For decades, first-stage [information retrieval](/wiki/information_retrieval) over large document collections relied on bag-of-words term-matching scores such as TF-IDF and [BM25](/wiki/bm25), evaluated efficiently through inverted indexes that store posting lists keyed by vocabulary terms.[^7] Such scores exhibit two well-known weaknesses: they fail when relevant documents use different surface forms than the query (the vocabulary mismatch problem), and they assign weights using unsupervised heuristics rather than task-specific signal.
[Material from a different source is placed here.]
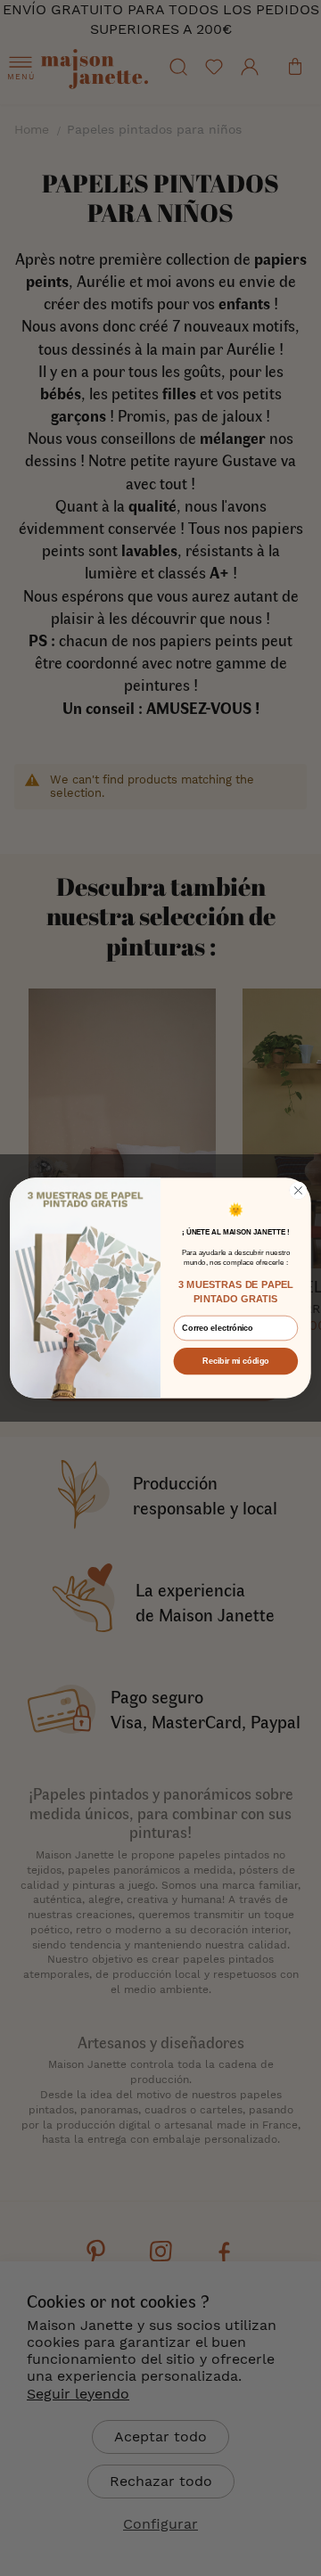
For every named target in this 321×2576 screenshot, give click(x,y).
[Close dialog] (299, 1191)
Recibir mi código (235, 1361)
Two strands of work attempted to close that gap. Dense bi-encoders, exemplified by Dense Passage Retrieval (see [DPR](/wiki/dense_passage_retrieval)), embed queries and documents into a low-dimensional Euclidean space and retrieve with approximate nearest-neighbor search, but they discard the interpretability of explicit term matching and require specialized vector indexes.[^13] Learned sparse retrieval kept the inverted-index pipeline and instead trained neural models to predict per-term weights, with DeepCT, doc2query, uniCOIL, DeepImpact, and SparTerm as early examples.[^14][^13]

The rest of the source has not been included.